Exercise instructions
Restate all of the material, keeping every line identical to the original.

Data provided
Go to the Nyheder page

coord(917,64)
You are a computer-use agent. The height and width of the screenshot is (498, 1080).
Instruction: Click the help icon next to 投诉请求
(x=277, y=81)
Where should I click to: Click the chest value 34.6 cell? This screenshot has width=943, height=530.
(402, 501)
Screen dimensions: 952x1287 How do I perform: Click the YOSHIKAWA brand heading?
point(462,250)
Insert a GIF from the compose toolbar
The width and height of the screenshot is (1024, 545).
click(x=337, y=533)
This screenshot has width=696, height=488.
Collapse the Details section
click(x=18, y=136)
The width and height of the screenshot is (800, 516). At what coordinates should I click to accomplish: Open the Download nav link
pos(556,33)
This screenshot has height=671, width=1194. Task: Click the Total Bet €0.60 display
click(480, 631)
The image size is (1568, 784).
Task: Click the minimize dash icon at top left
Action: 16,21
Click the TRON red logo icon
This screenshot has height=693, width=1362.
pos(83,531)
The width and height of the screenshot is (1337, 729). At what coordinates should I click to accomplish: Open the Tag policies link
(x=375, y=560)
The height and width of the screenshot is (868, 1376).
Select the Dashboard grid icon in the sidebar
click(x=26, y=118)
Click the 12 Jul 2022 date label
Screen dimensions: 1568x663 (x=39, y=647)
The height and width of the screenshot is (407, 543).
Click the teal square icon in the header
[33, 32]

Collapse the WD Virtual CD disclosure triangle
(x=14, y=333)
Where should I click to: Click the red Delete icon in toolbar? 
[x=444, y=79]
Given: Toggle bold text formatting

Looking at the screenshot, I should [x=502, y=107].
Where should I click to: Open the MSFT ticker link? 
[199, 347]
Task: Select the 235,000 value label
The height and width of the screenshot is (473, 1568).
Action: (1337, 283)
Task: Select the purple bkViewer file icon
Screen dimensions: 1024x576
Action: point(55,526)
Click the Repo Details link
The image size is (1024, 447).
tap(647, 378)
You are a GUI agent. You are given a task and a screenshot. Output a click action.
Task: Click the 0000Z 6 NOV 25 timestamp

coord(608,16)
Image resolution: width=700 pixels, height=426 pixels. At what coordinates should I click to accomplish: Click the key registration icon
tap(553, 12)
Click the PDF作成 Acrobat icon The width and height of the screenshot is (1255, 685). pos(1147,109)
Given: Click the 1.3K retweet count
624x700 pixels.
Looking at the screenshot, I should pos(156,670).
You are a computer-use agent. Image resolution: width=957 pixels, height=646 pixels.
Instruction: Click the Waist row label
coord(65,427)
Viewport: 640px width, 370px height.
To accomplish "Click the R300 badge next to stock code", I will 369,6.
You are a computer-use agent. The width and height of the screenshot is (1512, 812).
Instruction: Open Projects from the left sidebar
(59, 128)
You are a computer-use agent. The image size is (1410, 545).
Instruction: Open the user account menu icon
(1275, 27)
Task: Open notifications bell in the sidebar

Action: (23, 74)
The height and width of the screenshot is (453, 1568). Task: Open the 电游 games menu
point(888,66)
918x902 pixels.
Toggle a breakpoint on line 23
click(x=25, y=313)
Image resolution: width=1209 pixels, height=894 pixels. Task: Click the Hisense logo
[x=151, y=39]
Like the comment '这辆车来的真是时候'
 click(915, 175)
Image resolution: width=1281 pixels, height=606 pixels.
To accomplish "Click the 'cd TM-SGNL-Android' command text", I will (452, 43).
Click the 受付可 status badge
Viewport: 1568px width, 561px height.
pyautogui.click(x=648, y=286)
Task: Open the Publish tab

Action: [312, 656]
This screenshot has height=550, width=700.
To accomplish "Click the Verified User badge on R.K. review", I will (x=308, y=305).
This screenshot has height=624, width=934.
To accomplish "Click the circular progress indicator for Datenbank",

Completed task
Go to the Nyheder page

coord(917,64)
You are a computer-use agent. The height and width of the screenshot is (498, 1080).
Instruction: Click the help icon next to 投诉请求
(x=277, y=81)
Where should I click to: Click the chest value 34.6 cell? This screenshot has width=943, height=530.
(402, 501)
Screen dimensions: 952x1287 How do I perform: Click the YOSHIKAWA brand heading?
point(462,250)
Insert a GIF from the compose toolbar
The width and height of the screenshot is (1024, 545).
click(x=337, y=533)
This screenshot has width=696, height=488.
Collapse the Details section
click(x=18, y=136)
The width and height of the screenshot is (800, 516). At what coordinates should I click to accomplish: Open the Download nav link
pos(556,33)
This screenshot has height=671, width=1194. Task: Click the Total Bet €0.60 display
click(480, 631)
The image size is (1568, 784).
Task: Click the minimize dash icon at top left
Action: 16,21
Click the TRON red logo icon
This screenshot has height=693, width=1362.
pos(83,531)
The width and height of the screenshot is (1337, 729). At what coordinates should I click to accomplish: Open the Tag policies link
(x=375, y=560)
The height and width of the screenshot is (868, 1376).
Select the Dashboard grid icon in the sidebar
click(x=26, y=118)
Click the 12 Jul 2022 date label
Screen dimensions: 1568x663 (x=39, y=647)
The height and width of the screenshot is (407, 543).
Click the teal square icon in the header
[33, 32]

Collapse the WD Virtual CD disclosure triangle
(x=14, y=333)
Where should I click to: Click the red Delete icon in toolbar? 
[x=444, y=79]
Given: Toggle bold text formatting

Looking at the screenshot, I should [x=502, y=107].
Where should I click to: Open the MSFT ticker link? 
[199, 347]
Task: Select the 235,000 value label
The height and width of the screenshot is (473, 1568).
Action: (1337, 283)
Task: Select the purple bkViewer file icon
Screen dimensions: 1024x576
Action: point(55,526)
Click the Repo Details link
The image size is (1024, 447).
tap(647, 378)
You are a GUI agent. You are given a task and a screenshot. Output a click action.
Task: Click the 0000Z 6 NOV 25 timestamp

coord(608,16)
Image resolution: width=700 pixels, height=426 pixels. At what coordinates should I click to accomplish: Click the key registration icon
tap(553, 12)
Click the PDF作成 Acrobat icon The width and height of the screenshot is (1255, 685). pos(1147,109)
Given: Click the 1.3K retweet count
624x700 pixels.
Looking at the screenshot, I should pos(156,670).
You are a computer-use agent. Image resolution: width=957 pixels, height=646 pixels.
Instruction: Click the Waist row label
coord(65,427)
Viewport: 640px width, 370px height.
To accomplish "Click the R300 badge next to stock code", I will 369,6.
You are a computer-use agent. The width and height of the screenshot is (1512, 812).
Instruction: Open Projects from the left sidebar
(59, 128)
You are a computer-use agent. The image size is (1410, 545).
Instruction: Open the user account menu icon
(1275, 27)
Task: Open notifications bell in the sidebar

Action: (23, 74)
The height and width of the screenshot is (453, 1568). Task: Open the 电游 games menu
point(888,66)
918x902 pixels.
Toggle a breakpoint on line 23
click(x=25, y=313)
Image resolution: width=1209 pixels, height=894 pixels. Task: Click the Hisense logo
[x=151, y=39]
Like the comment '这辆车来的真是时候'
 click(915, 175)
Image resolution: width=1281 pixels, height=606 pixels.
To accomplish "Click the 'cd TM-SGNL-Android' command text", I will (452, 43).
Click the 受付可 status badge
Viewport: 1568px width, 561px height.
pyautogui.click(x=648, y=286)
Task: Open the Publish tab

Action: [312, 656]
This screenshot has height=550, width=700.
To accomplish "Click the Verified User badge on R.K. review", I will (x=308, y=305).
This screenshot has height=624, width=934.
To accomplish "Click the circular progress indicator for Datenbank",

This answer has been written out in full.